Credit: Korean Central News Agency/Korea News Service via AP, File
North Korea fired an “apparent” hypersonic missile into the waters off its east coast from Jagang Province at 7:27 a.m. Korea Standard Time on Tuesday, according to South Korea’s Joint Chiefs of Staff (JCS). Tuesday’s launch came six days after North Korea fired its second hypersonic missile on January 5. Tuesday’s missile flew more than 700 kilometers at a max speed of Mach 10 and reached a top altitude of about 60 km, JCS said.
The North Korean missile launched last week, by comparison, appeared to fly below 700 km at a max speed of Mach 6 and top altitude of below 50 km, according to Seoul’s Defense Ministry.
The JCS announced the performance of the North’s missile launch approximately five hours after it detected it, implying today’s missile was far more threatening to the security of South Korea. It took two days for the JCS to publicly announce the capability of the North Korean missile that was launched on January 5.
Despite the improved missile capability of Tuesday’s “apparent” hypersonic missile, JCS did not name it as “a hypersonic missile.” Even the improved performance seen on Tuesday was not enough to recognize the North’s claim that it has successfully tested two hypersonic missiles in less than a week.
The missile launched on Tuesday was launched from the same place where North Korea conducted hypersonic missile tests last week and in September, an indication that this missile could be the new, advanced type of hypersonic missile or a most developed variant of what the North test-fired last week.
On Friday, South Korea downplayed the capability of the North’s second hypersonic missile by saying that Pyongyang has “exaggerated” its performance. Judging by the performance of the North Korean missile launched on Tuesday, as detailed by the JCS, the latest missile test could be meant to directly confront the South’s skepticism and prove that North Korea has successfully developed a hypersonic missile with advanced technologies.
Seoul’s National Security Council (NSC) expressed “strong regret” over the North’s missile launch, sending a more powerful message compared with the one it delivered after Pyongyang’s second hypersonic missile launch on January 5.
Experts predicted that North Korea will keep testing missiles for a while as part of its military drills and celebration of upcoming big events in February and April – the birthdays of previous leaders Kim Jong Il and Kim Il Sung, current North Korean leader Kim Jong Un’s father and grandfather, respectively. North Korea’s state media did not report any news on Kim’s birthday on January 8. Experts say that the North will likely designate his birthday as a holiday when he turns 40 in 2024, considering how North Korea deified Kim Jong Il on his 40th birthday in 1982 and 50th birthday in 1992.
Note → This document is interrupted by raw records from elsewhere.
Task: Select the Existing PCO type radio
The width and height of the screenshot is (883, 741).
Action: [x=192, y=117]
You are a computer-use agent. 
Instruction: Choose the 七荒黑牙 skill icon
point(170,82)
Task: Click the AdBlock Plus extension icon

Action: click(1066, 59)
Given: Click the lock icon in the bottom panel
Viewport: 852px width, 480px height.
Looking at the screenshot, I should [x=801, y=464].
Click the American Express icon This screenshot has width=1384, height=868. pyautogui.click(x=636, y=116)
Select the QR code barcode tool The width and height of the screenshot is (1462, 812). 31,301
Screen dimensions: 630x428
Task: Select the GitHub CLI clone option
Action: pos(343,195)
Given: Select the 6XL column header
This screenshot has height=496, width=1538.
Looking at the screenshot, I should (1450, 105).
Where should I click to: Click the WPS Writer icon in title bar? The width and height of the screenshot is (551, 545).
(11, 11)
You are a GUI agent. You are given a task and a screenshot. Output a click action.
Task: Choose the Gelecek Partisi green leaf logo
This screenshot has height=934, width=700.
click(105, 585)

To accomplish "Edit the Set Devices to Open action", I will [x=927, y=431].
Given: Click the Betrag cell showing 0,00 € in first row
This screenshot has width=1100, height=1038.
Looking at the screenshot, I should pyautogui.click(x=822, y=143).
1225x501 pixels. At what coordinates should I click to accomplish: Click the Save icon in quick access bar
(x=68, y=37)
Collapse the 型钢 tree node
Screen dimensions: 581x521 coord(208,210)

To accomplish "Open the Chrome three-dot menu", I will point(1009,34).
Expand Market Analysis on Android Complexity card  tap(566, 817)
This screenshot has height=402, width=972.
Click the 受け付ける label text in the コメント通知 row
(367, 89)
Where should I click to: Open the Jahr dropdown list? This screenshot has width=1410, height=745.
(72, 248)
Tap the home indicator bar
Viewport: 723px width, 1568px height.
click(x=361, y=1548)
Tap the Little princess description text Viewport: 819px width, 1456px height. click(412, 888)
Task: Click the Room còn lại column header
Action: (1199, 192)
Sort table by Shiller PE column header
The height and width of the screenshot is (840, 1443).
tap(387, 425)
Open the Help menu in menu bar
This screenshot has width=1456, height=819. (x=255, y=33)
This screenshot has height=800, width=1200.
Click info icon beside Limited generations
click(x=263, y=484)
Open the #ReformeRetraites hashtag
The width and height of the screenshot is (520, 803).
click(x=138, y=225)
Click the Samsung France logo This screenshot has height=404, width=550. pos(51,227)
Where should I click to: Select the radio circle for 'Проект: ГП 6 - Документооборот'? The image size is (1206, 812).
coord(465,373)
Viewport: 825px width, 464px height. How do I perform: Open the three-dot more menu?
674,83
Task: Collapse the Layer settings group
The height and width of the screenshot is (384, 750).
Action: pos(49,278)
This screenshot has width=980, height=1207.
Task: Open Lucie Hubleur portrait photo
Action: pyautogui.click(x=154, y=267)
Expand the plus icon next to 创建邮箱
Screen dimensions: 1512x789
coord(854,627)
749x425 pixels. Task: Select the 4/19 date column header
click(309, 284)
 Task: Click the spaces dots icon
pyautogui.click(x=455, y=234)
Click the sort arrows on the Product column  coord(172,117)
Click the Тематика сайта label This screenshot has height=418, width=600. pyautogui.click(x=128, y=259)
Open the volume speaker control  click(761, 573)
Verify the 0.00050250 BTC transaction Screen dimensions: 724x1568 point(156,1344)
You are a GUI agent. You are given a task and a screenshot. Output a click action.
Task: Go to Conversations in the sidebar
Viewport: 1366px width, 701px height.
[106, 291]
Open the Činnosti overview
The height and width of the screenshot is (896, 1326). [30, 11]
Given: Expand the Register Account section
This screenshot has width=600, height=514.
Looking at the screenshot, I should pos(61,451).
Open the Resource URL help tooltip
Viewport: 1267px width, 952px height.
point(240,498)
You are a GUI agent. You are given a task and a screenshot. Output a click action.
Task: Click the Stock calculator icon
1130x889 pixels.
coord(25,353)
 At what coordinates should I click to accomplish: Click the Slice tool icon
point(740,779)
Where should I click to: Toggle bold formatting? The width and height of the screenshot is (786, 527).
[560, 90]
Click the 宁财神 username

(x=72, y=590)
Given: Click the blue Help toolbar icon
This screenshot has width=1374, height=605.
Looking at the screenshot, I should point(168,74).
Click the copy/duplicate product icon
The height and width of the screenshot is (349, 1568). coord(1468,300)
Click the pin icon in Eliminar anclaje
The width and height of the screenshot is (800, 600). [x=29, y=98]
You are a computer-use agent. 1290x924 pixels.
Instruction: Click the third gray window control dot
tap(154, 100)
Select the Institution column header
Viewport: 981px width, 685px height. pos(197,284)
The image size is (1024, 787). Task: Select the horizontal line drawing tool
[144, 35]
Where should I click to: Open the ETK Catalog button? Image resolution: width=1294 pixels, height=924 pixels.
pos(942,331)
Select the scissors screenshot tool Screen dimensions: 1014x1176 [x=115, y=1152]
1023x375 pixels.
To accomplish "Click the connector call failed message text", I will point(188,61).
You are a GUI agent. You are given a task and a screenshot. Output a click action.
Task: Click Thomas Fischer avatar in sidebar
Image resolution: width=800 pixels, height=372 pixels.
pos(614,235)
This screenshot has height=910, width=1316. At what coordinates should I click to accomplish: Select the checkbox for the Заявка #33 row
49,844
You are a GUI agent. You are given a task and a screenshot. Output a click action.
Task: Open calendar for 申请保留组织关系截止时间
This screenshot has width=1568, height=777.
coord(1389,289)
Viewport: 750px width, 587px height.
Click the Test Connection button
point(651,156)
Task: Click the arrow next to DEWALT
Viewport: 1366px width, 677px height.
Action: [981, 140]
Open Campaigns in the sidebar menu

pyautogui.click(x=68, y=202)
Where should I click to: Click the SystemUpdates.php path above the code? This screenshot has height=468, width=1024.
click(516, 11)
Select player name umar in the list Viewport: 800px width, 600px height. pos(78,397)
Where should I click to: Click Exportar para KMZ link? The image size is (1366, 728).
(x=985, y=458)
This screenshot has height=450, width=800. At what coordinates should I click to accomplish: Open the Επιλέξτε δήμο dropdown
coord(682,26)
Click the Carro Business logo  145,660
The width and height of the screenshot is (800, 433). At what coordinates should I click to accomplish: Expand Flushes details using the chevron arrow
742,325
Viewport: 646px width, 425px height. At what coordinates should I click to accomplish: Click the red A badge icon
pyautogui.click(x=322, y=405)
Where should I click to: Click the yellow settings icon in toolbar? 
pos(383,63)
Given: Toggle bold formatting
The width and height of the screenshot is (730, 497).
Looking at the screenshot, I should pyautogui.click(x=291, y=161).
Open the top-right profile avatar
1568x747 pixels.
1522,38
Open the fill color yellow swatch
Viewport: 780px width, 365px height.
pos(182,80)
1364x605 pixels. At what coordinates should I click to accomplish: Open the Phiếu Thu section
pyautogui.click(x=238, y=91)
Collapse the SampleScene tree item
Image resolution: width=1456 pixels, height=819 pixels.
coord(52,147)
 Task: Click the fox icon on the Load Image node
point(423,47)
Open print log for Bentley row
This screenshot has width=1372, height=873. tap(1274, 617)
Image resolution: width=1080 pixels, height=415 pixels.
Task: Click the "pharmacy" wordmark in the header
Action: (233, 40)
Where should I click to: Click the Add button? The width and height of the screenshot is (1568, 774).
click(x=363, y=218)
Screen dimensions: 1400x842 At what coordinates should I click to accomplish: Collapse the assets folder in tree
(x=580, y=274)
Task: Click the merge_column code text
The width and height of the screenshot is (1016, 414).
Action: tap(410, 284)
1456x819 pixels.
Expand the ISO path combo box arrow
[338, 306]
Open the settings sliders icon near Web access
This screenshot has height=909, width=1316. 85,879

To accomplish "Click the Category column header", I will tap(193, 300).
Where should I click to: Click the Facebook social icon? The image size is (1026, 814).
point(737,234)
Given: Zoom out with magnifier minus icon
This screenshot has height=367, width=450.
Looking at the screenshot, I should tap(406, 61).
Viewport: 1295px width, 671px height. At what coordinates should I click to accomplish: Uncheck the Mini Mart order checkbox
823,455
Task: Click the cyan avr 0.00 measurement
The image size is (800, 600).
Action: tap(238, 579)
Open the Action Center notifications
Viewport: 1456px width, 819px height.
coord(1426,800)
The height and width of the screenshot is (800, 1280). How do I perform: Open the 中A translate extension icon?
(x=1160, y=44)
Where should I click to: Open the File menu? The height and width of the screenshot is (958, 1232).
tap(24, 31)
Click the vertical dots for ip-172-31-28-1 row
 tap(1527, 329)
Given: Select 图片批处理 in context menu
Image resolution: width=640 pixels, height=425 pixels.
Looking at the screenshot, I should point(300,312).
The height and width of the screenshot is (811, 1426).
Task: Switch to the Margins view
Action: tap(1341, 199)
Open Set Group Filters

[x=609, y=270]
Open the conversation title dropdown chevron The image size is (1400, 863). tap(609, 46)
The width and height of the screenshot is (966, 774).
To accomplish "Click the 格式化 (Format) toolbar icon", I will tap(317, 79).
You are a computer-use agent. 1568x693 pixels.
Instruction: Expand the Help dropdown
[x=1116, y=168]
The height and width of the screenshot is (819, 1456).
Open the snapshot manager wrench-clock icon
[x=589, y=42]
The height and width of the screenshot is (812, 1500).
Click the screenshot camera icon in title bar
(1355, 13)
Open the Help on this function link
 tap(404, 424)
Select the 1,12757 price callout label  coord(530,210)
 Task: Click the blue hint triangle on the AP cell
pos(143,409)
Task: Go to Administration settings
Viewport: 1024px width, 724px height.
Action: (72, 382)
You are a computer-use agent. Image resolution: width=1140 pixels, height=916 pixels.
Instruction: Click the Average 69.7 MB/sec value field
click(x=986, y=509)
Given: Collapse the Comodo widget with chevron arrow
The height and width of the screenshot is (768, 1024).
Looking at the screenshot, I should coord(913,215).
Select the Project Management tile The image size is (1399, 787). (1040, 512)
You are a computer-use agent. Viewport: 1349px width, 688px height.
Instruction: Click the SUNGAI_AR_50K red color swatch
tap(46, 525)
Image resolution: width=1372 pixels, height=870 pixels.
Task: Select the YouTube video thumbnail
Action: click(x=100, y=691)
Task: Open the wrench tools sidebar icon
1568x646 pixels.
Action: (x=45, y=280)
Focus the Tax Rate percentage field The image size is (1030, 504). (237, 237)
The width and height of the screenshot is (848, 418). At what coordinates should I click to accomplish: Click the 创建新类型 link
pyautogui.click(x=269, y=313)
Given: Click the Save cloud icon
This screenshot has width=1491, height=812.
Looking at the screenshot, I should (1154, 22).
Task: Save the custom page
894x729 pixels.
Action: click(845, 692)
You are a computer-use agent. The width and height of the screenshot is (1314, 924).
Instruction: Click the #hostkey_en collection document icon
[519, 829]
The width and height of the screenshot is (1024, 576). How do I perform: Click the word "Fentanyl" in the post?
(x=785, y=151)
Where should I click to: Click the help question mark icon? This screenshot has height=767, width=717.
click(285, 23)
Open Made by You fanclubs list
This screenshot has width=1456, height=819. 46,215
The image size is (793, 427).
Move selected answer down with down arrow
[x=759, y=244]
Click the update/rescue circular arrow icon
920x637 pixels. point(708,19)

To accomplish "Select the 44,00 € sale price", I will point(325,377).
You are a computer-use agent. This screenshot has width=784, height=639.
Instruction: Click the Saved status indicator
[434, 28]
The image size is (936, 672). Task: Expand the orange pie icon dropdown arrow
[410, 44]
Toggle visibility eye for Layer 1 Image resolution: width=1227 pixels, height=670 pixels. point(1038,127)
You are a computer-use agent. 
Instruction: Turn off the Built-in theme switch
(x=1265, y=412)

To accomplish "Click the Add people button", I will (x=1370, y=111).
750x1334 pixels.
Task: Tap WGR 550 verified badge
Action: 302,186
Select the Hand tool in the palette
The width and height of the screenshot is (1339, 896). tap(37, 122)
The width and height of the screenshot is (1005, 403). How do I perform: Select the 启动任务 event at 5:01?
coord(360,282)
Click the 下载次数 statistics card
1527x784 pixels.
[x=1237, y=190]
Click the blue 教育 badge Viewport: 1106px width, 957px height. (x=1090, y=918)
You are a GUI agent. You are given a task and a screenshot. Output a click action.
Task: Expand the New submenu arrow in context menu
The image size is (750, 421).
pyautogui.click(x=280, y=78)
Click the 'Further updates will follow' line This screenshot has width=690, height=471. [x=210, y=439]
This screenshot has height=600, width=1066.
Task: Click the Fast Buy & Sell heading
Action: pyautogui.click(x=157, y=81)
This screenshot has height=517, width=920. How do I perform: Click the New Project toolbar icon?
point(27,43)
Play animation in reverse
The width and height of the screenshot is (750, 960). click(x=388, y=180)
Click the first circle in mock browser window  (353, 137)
U.S. Ambassador to the United Nations Linda Thomas Greenfield condemned North Korea’s January 5 missile launch and urged Pyongyang to “choose dialogue and peace over its unlawful and threatening weapons program” in a statement issued on behalf of Albania, France, Ireland, Japan, the United Kingdom, and the United States. The joint statement from six U.N. member states was released approximately two hours before North Korea tested another “apparent” hypersonic missile.
Cheong Seong-chang, the director of the Center for North Korean Studies at Sejong Institute in South Korea, told The Diplomat that North Korea’s leadership might have been outraged by the South Korean Defense Ministry’s assessment that the North’s missile test last week was an exaggerated “general ballistic missile,” not a hypersonic missile. “There is a possibility that North Korea would excessively conduct missile tests to prove incontrovertibly its ability to develop hypersonic missiles,” Cheong said.
However, Cheong added that the North’s hypersonic missile development will not bring any changes in the strategic balance between the South Korea-U.S. alliance and North Korea. Whatever Pyongyang’s missile capabilities, it knows that attacking South Korea with nuclear weapons would mean the North’s complete destruction.